Fasilitator KKI Warsi wilayah Tanjung Jabung Timur Wazan Alkirom, mengatakan skema pengelolaan hutan adat oleh masyarakat ini menjadi solusi penyelesaian konflik dengan perusahaan perkebunan di sekitar desa yang mendapat izin HGU.

"Selain itu juga upaya merehabilitasi hutan, menjaga dari perambah dan menjaga hutan dari kebakaran yang menyebabkan kabut asap. Terbukti 2015 hutan desa Sungai Beras tidak terbakar karena masyarakat betul-betul menjaga kawasan hutan," kata Wazan.

Wazan mengatakan Warsi sebelumnya juga sudah melakukan kajian terhadap tanaman yang betul-betul cocok untuk di hutan gambut. Salah satunya dengan menanam lada dan itu mendapat respon positif oleh masyarakat khususnya kelompok tani Sungai Beras.

Wazan menjelaskan, dalam menanam lada memang diperlukan pohon tegakannya dulu. Dan yang dimanfaatkan adalah pohon yang ada di hutan. Bukan dengan membuat `land clearing` atau merusak hutan.

Hutan lindung gambut ini kata Wazan dulunya eks HPH perusahaan Batara Timber. Tahun 1995 baru pemerintah menetapkan sebagai kawasan hutan lindung.

Wazan mengatakan masyarakat Sungai Beras dulunya daerah penghasil beras, semua warganya menanam padi. Namun sejak adanya perusahaan di sekitaran desa dan membuat kanal-kanal, gambut perlahan mengering dan mengeluarkan racun hingga padi tidak bisa lagi ditanam.
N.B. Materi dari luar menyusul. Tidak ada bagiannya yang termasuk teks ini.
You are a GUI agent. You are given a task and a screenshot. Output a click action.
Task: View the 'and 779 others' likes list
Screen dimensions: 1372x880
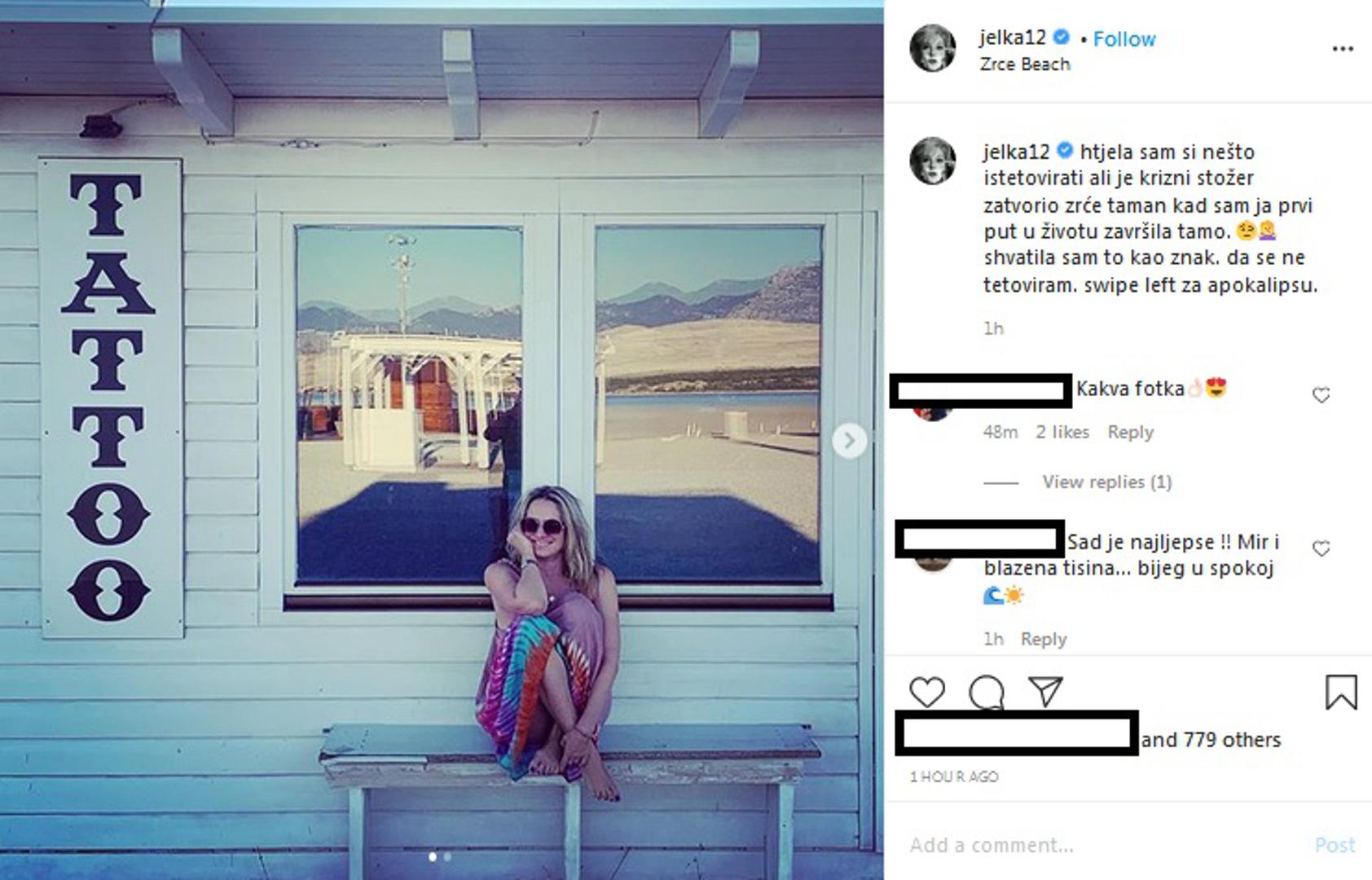tap(1211, 740)
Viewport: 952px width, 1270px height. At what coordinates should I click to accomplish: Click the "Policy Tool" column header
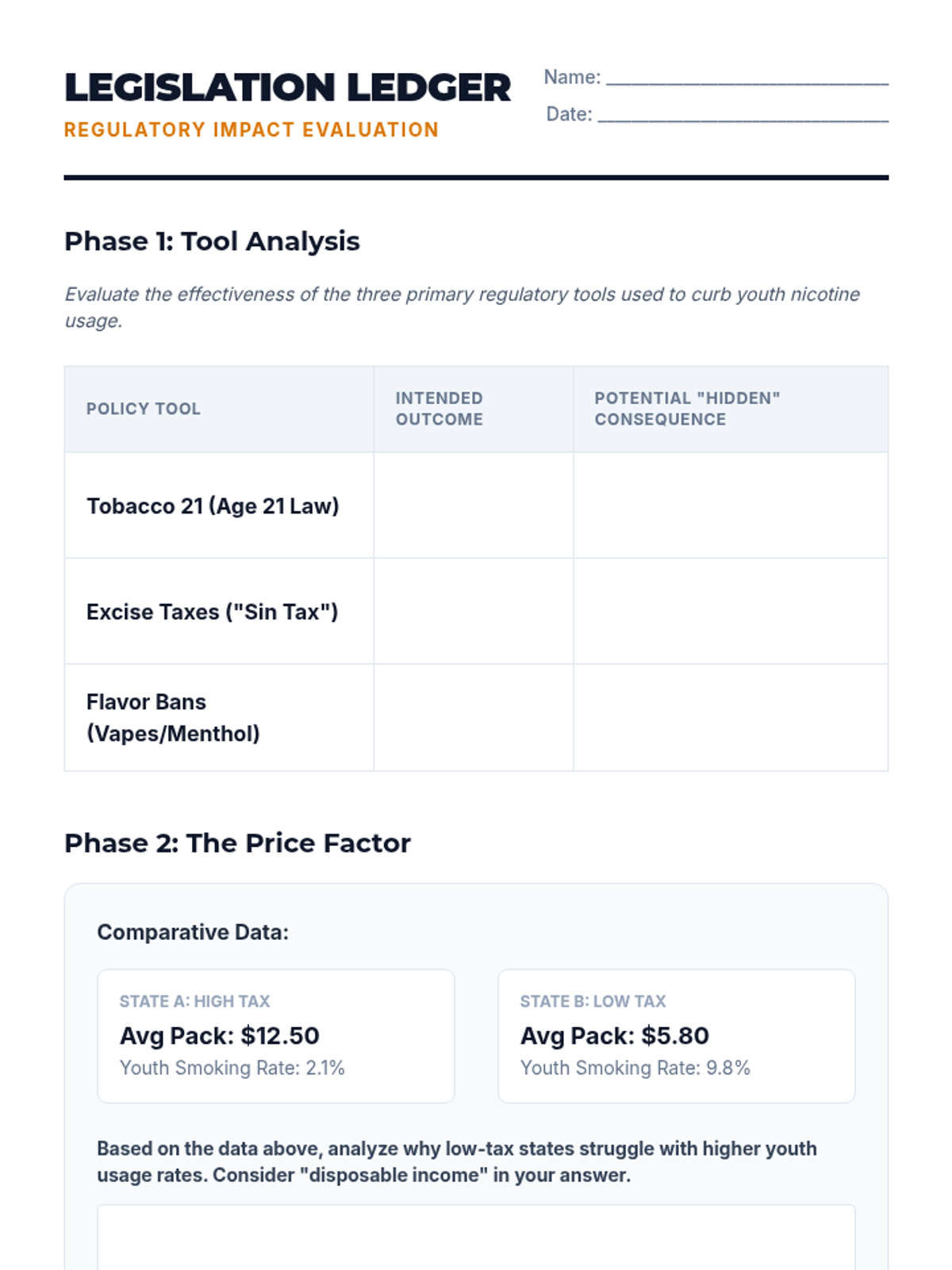click(144, 409)
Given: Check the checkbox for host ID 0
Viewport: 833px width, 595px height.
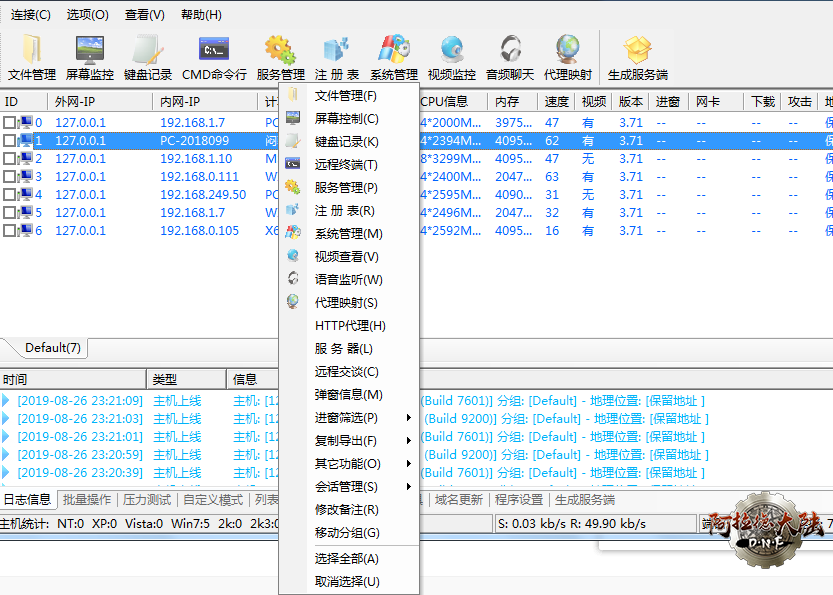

Sementara itu, Pemerintah Provinsi Jambi melalui Dinas Perkebunan mendukung penuh upaya Kelompok Tani yang berupaya menanam lada di hutan gambut tersebut.

"Kami prinsipnya sangat mendung penuh, kita juga nanti akan lihat. Jika belum ada kajian kita akan lakukan penelitian," kata Kepala Dinas Perkebunan Provinsi Jambi, Budidaya.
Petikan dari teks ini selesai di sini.